#### Problem
Each line of the listing below must be set down exactly.
——
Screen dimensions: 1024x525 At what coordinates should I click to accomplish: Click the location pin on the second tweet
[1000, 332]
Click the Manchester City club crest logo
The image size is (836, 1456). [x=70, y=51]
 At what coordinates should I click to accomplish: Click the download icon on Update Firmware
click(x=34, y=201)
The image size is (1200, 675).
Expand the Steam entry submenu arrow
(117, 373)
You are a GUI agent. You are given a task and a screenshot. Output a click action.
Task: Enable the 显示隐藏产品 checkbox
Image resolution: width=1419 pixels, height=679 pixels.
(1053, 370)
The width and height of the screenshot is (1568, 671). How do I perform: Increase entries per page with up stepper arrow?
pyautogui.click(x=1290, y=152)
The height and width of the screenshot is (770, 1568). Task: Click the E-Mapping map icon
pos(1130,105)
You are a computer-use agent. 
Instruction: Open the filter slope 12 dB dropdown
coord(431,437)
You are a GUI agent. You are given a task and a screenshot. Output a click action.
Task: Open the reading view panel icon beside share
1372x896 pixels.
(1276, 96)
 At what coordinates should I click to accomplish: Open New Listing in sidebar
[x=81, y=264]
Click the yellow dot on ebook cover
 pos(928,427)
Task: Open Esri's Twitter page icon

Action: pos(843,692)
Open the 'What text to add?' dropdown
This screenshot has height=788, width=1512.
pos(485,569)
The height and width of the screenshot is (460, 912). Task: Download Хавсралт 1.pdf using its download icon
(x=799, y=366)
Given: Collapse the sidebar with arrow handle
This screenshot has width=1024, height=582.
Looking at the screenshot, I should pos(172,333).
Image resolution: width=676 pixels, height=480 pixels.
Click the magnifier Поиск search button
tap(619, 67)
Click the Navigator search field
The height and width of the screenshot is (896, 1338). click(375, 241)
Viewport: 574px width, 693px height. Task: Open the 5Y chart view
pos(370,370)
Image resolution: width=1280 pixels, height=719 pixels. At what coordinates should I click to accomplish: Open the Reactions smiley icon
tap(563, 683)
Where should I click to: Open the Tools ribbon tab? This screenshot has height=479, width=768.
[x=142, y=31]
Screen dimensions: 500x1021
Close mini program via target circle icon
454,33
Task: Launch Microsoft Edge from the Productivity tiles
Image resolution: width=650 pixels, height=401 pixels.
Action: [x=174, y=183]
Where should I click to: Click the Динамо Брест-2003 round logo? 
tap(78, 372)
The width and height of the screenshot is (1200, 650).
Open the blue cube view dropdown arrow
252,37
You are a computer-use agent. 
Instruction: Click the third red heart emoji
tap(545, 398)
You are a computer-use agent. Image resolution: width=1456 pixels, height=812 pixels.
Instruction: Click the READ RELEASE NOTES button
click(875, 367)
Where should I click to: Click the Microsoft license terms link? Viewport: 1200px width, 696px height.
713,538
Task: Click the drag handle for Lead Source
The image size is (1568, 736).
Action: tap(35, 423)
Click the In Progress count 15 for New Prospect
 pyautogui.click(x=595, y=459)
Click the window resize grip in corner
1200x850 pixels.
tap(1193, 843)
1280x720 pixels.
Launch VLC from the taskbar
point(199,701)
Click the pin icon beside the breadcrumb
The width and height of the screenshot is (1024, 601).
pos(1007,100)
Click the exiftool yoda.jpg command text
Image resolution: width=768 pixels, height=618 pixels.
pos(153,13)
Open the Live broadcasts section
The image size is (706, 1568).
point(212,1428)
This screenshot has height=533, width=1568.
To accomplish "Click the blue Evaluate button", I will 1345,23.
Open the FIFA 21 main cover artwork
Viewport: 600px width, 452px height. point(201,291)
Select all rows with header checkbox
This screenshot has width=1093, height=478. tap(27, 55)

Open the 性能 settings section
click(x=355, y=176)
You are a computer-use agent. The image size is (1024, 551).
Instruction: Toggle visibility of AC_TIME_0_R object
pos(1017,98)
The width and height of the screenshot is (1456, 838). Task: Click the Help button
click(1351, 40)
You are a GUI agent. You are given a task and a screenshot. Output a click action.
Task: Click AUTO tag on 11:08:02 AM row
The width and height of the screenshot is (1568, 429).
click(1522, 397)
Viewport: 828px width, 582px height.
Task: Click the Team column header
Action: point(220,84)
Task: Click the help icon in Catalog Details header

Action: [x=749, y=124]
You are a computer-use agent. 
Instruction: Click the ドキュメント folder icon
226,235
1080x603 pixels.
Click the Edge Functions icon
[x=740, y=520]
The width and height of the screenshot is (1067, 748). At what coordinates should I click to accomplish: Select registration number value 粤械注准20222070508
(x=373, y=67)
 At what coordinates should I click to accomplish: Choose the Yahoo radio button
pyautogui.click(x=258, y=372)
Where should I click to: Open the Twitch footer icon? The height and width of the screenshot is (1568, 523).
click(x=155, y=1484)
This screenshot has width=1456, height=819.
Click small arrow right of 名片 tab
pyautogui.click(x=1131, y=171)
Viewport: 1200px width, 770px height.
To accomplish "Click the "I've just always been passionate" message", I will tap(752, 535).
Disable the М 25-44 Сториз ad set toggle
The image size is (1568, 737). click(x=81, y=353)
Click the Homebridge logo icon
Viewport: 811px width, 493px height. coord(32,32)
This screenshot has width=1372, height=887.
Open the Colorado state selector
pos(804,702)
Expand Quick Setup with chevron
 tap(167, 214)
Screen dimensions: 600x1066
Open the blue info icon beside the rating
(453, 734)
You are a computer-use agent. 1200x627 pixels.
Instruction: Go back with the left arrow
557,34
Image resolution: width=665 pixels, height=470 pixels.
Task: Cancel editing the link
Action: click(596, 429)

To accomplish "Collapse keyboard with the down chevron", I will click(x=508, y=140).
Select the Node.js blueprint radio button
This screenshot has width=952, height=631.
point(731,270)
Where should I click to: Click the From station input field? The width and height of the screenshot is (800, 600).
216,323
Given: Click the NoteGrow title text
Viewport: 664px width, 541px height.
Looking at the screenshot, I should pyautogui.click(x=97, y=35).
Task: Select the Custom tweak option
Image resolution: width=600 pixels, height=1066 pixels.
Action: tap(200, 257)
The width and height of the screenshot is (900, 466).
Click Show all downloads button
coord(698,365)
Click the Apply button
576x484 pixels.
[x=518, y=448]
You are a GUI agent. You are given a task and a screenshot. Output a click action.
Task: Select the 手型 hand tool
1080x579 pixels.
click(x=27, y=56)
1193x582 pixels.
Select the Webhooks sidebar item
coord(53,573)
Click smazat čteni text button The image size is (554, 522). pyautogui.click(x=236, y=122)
——
#### Answer to the exercise
Screen dimensions: 1024x525 At what coordinates should I click to accomplish: Click the location pin on the second tweet
[1000, 332]
Click the Manchester City club crest logo
The image size is (836, 1456). [x=70, y=51]
 At what coordinates should I click to accomplish: Click the download icon on Update Firmware
click(x=34, y=201)
The image size is (1200, 675).
Expand the Steam entry submenu arrow
(117, 373)
You are a GUI agent. You are given a task and a screenshot. Output a click action.
Task: Enable the 显示隐藏产品 checkbox
Image resolution: width=1419 pixels, height=679 pixels.
(1053, 370)
The width and height of the screenshot is (1568, 671). How do I perform: Increase entries per page with up stepper arrow?
pyautogui.click(x=1290, y=152)
The height and width of the screenshot is (770, 1568). Task: Click the E-Mapping map icon
pos(1130,105)
You are a computer-use agent. 
Instruction: Open the filter slope 12 dB dropdown
coord(431,437)
You are a GUI agent. You are given a task and a screenshot. Output a click action.
Task: Open the reading view panel icon beside share
1372x896 pixels.
(1276, 96)
 At what coordinates should I click to accomplish: Open New Listing in sidebar
[x=81, y=264]
Click the yellow dot on ebook cover
 pos(928,427)
Task: Open Esri's Twitter page icon

Action: pos(843,692)
Open the 'What text to add?' dropdown
This screenshot has height=788, width=1512.
pos(485,569)
The height and width of the screenshot is (460, 912). Task: Download Хавсралт 1.pdf using its download icon
(x=799, y=366)
Given: Collapse the sidebar with arrow handle
This screenshot has width=1024, height=582.
Looking at the screenshot, I should pos(172,333).
Image resolution: width=676 pixels, height=480 pixels.
Click the magnifier Поиск search button
tap(619, 67)
Click the Navigator search field
The height and width of the screenshot is (896, 1338). click(375, 241)
Viewport: 574px width, 693px height. Task: Open the 5Y chart view
pos(370,370)
Image resolution: width=1280 pixels, height=719 pixels. At what coordinates should I click to accomplish: Open the Reactions smiley icon
tap(563, 683)
Where should I click to: Open the Tools ribbon tab? This screenshot has height=479, width=768.
[x=142, y=31]
Screen dimensions: 500x1021
Close mini program via target circle icon
454,33
Task: Launch Microsoft Edge from the Productivity tiles
Image resolution: width=650 pixels, height=401 pixels.
Action: [x=174, y=183]
Where should I click to: Click the Динамо Брест-2003 round logo? 
tap(78, 372)
The width and height of the screenshot is (1200, 650).
Open the blue cube view dropdown arrow
252,37
You are a computer-use agent. 
Instruction: Click the third red heart emoji
tap(545, 398)
You are a computer-use agent. Image resolution: width=1456 pixels, height=812 pixels.
Instruction: Click the READ RELEASE NOTES button
click(875, 367)
Where should I click to: Click the Microsoft license terms link? Viewport: 1200px width, 696px height.
713,538
Task: Click the drag handle for Lead Source
The image size is (1568, 736).
Action: tap(35, 423)
Click the In Progress count 15 for New Prospect
 pyautogui.click(x=595, y=459)
Click the window resize grip in corner
1200x850 pixels.
tap(1193, 843)
1280x720 pixels.
Launch VLC from the taskbar
point(199,701)
Click the pin icon beside the breadcrumb
The width and height of the screenshot is (1024, 601).
pos(1007,100)
Click the exiftool yoda.jpg command text
Image resolution: width=768 pixels, height=618 pixels.
pos(153,13)
Open the Live broadcasts section
The image size is (706, 1568).
point(212,1428)
This screenshot has height=533, width=1568.
To accomplish "Click the blue Evaluate button", I will 1345,23.
Open the FIFA 21 main cover artwork
Viewport: 600px width, 452px height. point(201,291)
Select all rows with header checkbox
This screenshot has width=1093, height=478. tap(27, 55)

Open the 性能 settings section
click(x=355, y=176)
You are a computer-use agent. The image size is (1024, 551).
Instruction: Toggle visibility of AC_TIME_0_R object
pos(1017,98)
The width and height of the screenshot is (1456, 838). Task: Click the Help button
click(1351, 40)
You are a GUI agent. You are given a task and a screenshot. Output a click action.
Task: Click AUTO tag on 11:08:02 AM row
The width and height of the screenshot is (1568, 429).
click(1522, 397)
Viewport: 828px width, 582px height.
Task: Click the Team column header
Action: point(220,84)
Task: Click the help icon in Catalog Details header

Action: [x=749, y=124]
You are a computer-use agent. 
Instruction: Click the ドキュメント folder icon
226,235
1080x603 pixels.
Click the Edge Functions icon
[x=740, y=520]
The width and height of the screenshot is (1067, 748). At what coordinates should I click to accomplish: Select registration number value 粤械注准20222070508
(x=373, y=67)
 At what coordinates should I click to accomplish: Choose the Yahoo radio button
pyautogui.click(x=258, y=372)
Where should I click to: Open the Twitch footer icon? The height and width of the screenshot is (1568, 523).
click(x=155, y=1484)
This screenshot has width=1456, height=819.
Click small arrow right of 名片 tab
pyautogui.click(x=1131, y=171)
Viewport: 1200px width, 770px height.
To accomplish "Click the "I've just always been passionate" message", I will tap(752, 535).
Disable the М 25-44 Сториз ad set toggle
The image size is (1568, 737). click(x=81, y=353)
Click the Homebridge logo icon
Viewport: 811px width, 493px height. coord(32,32)
This screenshot has width=1372, height=887.
Open the Colorado state selector
pos(804,702)
Expand Quick Setup with chevron
 tap(167, 214)
Screen dimensions: 600x1066
Open the blue info icon beside the rating
(453, 734)
You are a computer-use agent. 1200x627 pixels.
Instruction: Go back with the left arrow
557,34
Image resolution: width=665 pixels, height=470 pixels.
Task: Cancel editing the link
Action: click(596, 429)

To accomplish "Collapse keyboard with the down chevron", I will click(x=508, y=140).
Select the Node.js blueprint radio button
This screenshot has width=952, height=631.
point(731,270)
Where should I click to: Click the From station input field? The width and height of the screenshot is (800, 600).
216,323
Given: Click the NoteGrow title text
Viewport: 664px width, 541px height.
Looking at the screenshot, I should pyautogui.click(x=97, y=35).
Task: Select the Custom tweak option
Image resolution: width=600 pixels, height=1066 pixels.
Action: tap(200, 257)
The width and height of the screenshot is (900, 466).
Click Show all downloads button
coord(698,365)
Click the Apply button
576x484 pixels.
[x=518, y=448]
You are a GUI agent. You are given a task and a screenshot. Output a click action.
Task: Select the 手型 hand tool
1080x579 pixels.
click(x=27, y=56)
1193x582 pixels.
Select the Webhooks sidebar item
coord(53,573)
Click smazat čteni text button The image size is (554, 522). pyautogui.click(x=236, y=122)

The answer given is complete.